_DE OPDRACHT_
Kun je de aangeleverde tekst over het oordeel van de rechtbank in zijn geheel en woord voor woord opnieuw weergeven?

_AANGELEVERDE TEKST_

◇ ◇ ◇

9. Naar het oordeel van de rechtbank heeft verweerder zich terecht op het standpunt gesteld dat uit de aangehaalde documenten geen wezenlijk ander beeld naar voren komt dan dat in voornoemde uitspraak van de Afdeling van 30 mei 2018 wordt geschetst. Verder is de uitspraak van zittingsplaats Roermond niet vergelijkbaar, omdat deze betrekking heeft op de situatie in Roemenië. Het beroep op de uitspraak van zittingsplaats Groningen en de uitspraak van de Afdeling van 17 januari 2019 kan evenmin slagen, omdat aldaar sprake was van een motiveringsgebrek en in het onderhavige geval niet. Verweerder heeft daarbij terecht gewezen op het bestreden besluit, waarin de beoordeling van de door eiseres aangehaalde rapporten heeft plaatsgevonden.

◇ ◇ ◇

_AANGELEVERDE GEGEVENS_
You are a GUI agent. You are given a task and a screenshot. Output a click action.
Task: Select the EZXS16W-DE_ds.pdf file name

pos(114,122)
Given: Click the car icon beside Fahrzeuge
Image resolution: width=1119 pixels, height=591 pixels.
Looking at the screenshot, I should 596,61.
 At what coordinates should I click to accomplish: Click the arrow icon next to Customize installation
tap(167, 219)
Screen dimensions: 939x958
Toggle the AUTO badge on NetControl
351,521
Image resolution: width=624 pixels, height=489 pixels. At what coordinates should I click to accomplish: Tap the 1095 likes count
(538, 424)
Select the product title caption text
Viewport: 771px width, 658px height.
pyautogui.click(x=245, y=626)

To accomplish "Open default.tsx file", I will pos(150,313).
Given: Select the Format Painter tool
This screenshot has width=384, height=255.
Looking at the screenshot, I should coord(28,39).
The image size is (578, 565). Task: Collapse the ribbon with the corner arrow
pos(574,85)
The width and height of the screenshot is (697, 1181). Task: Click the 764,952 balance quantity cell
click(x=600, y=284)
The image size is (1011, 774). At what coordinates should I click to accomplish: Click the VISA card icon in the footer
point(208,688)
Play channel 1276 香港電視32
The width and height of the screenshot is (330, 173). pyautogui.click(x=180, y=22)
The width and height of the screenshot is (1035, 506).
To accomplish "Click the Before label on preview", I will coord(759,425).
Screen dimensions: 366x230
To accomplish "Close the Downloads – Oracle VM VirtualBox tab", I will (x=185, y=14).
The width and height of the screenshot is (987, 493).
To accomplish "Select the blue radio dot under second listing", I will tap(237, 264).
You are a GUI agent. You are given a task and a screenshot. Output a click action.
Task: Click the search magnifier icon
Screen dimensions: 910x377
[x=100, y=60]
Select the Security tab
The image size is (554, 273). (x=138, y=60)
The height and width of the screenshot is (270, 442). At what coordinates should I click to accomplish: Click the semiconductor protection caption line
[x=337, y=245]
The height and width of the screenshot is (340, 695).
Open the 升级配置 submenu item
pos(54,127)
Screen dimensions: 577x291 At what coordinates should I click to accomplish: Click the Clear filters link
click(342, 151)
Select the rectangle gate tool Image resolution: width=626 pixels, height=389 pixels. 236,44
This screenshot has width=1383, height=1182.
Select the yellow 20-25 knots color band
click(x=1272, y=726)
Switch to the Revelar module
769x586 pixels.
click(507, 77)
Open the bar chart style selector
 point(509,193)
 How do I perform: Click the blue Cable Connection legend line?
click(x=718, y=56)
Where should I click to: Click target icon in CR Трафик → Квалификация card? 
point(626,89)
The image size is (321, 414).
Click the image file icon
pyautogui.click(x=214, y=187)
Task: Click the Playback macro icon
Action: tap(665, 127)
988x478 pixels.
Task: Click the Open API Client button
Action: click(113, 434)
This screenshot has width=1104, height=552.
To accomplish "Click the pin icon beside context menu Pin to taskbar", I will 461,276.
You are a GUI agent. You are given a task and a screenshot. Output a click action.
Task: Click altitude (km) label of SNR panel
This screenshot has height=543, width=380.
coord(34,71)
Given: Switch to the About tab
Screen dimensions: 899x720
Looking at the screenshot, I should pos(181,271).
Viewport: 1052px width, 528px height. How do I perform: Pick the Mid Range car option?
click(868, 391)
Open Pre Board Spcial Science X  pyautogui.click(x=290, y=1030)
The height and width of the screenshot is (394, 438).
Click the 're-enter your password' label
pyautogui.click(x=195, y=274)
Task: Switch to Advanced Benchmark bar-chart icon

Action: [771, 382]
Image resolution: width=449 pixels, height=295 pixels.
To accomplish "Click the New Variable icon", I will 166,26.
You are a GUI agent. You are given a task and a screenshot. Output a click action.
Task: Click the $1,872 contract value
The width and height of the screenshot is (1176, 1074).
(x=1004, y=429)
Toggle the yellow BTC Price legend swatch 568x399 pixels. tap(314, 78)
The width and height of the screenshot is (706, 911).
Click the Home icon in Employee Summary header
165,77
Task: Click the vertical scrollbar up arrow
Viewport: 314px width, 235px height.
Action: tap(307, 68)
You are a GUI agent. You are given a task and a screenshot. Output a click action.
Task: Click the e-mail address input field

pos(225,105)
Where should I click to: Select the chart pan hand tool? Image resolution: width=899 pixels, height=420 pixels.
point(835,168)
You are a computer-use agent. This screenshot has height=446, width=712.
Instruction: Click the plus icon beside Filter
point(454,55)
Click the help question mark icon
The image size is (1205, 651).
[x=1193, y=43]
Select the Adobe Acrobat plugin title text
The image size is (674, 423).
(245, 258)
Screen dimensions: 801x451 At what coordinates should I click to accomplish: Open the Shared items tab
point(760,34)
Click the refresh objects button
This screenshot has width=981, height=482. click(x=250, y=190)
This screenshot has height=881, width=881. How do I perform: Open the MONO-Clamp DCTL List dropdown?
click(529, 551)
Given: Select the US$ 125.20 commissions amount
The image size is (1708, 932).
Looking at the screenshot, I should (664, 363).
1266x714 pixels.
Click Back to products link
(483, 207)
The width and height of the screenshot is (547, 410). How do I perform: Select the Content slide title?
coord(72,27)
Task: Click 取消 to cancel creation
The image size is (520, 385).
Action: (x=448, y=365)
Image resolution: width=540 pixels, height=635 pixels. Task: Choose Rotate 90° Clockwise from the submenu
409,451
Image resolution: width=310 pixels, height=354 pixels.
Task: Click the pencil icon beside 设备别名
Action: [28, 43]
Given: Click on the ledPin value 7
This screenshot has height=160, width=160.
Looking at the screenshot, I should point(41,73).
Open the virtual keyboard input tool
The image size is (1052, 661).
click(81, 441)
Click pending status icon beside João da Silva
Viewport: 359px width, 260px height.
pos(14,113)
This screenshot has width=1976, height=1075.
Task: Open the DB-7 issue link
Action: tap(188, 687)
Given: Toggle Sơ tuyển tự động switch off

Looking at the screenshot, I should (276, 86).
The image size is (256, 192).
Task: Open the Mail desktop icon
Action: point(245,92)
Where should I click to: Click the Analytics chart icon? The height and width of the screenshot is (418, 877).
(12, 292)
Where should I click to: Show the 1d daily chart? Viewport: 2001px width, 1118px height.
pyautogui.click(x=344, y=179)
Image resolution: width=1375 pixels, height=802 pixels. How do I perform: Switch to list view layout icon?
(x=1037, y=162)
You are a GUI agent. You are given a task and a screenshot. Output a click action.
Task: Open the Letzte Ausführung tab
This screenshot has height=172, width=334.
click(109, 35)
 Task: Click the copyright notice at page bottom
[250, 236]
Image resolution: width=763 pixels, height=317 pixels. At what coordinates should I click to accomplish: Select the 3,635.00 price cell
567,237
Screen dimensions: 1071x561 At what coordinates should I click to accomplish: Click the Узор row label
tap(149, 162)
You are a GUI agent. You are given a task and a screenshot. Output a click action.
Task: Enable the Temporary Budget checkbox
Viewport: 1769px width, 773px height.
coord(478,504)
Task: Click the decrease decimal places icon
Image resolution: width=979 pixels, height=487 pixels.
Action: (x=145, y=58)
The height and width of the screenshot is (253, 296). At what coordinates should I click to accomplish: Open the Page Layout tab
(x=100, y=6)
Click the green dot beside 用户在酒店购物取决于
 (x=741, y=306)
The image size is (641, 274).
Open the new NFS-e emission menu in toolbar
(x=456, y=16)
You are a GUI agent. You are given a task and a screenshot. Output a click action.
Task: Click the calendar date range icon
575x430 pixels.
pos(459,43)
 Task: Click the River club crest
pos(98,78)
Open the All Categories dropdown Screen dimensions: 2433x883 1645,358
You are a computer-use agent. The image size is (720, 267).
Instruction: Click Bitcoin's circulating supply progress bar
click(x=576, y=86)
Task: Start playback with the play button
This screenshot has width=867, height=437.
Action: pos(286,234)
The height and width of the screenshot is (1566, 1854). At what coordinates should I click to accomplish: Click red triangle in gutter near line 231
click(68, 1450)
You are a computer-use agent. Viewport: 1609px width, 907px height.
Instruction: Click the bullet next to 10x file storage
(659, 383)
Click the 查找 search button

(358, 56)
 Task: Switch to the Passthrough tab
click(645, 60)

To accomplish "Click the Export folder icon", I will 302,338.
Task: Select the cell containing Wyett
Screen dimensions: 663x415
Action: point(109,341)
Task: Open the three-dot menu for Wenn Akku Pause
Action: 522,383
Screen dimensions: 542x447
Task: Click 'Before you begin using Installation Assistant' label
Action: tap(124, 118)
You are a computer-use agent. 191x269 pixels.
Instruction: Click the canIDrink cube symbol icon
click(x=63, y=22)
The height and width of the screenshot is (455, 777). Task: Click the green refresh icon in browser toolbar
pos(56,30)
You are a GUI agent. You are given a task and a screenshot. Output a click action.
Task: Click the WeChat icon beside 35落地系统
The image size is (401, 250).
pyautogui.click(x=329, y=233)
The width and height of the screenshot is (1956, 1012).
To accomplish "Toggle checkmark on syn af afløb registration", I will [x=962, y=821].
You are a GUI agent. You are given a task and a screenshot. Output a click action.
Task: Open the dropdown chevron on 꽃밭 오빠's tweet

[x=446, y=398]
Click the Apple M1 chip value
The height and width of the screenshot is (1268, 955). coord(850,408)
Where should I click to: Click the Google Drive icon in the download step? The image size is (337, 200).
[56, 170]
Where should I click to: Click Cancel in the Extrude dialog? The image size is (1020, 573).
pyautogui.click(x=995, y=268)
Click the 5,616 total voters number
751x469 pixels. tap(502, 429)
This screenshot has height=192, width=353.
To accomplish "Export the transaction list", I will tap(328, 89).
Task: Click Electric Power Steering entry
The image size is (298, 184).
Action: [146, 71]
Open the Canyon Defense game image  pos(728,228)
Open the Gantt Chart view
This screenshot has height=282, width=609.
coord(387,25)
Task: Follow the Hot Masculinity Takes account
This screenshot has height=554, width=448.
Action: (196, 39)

◇ ◇ ◇

_HET ANTWOORD_
9. Naar het oordeel van de rechtbank heeft verweerder zich terecht op het standpunt gesteld dat uit de aangehaalde documenten geen wezenlijk ander beeld naar voren komt dan dat in voornoemde uitspraak van de Afdeling van 30 mei 2018 wordt geschetst. Verder is de uitspraak van zittingsplaats Roermond niet vergelijkbaar, omdat deze betrekking heeft op de situatie in Roemenië. Het beroep op de uitspraak van zittingsplaats Groningen en de uitspraak van de Afdeling van 17 januari 2019 kan evenmin slagen, omdat aldaar sprake was van een motiveringsgebrek en in het onderhavige geval niet. Verweerder heeft daarbij terecht gewezen op het bestreden besluit, waarin de beoordeling van de door eiseres aangehaalde rapporten heeft plaatsgevonden.